Sözlerimi toparlarken gençlerimizin öneminin farkında olan ve her
daim bu farkındalıkla hareket eden Anadolu Gençlik Derneği olarak, bugün burada
bu programın gerçekleştirilmesinde başından sonuna kadar tamamıyla ortaokullu,
liseli ve üniversiteli gençlerimizin yer aldığını belirtmek ve onlara il
başkanları olarak, bir ağabeyleri olarak teşekkür etmek istiyorum. Bu salonda
görev alan, aylardır gecesi ve gündüzüyle bu programın gerçekleşmesi için
gayret gösteren, sahnede şiir okuyacak ortaokullu Mehmet Emin kardeşimden
tiyatro oynayacak İbrahim Eymen kardeşime, sunuculuk yapan liseli Yavuz Selim
kardeşimden, rejide duran Ensar kardeşime, kuliste ortaokullu kardeşlerinin
başında duran Mehmet Fatih kardeşime, salonun dış kapısından itibaren
misafirlerimizi karşılayan üniversiteli Cihan kardeşimden salon içinde görevli
olan Eren kardeşime kadar tüm gençlerimize teşekkür ederim.

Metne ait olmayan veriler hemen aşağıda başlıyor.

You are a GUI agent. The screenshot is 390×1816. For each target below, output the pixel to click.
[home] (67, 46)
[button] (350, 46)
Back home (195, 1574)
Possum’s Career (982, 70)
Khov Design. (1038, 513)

EKREM YÜCE PRGRAMA KATILDI
İl Başkanı Ali Ahmet Çelik’in konuşmalarının ardından programa
katılanlar arasında yer alan Büyükşehir Belediye Başkanı Ekrem Yüce misafirlere
seslendi. Yüce’nin konuşmasından sonra
sahneye kaşif grubu öğrencileri yakın
zamanda ahirete uğurladığımız Türk Şiirinin Büyük Ustası Sezai Karakoç’un
“Sürgün Ülkeden Başkentler Başkentine” şiirini seslendirdiler. Şiir sunumunun
ardından yapılan Tiyatro gösterisi ilgiyle izlendi.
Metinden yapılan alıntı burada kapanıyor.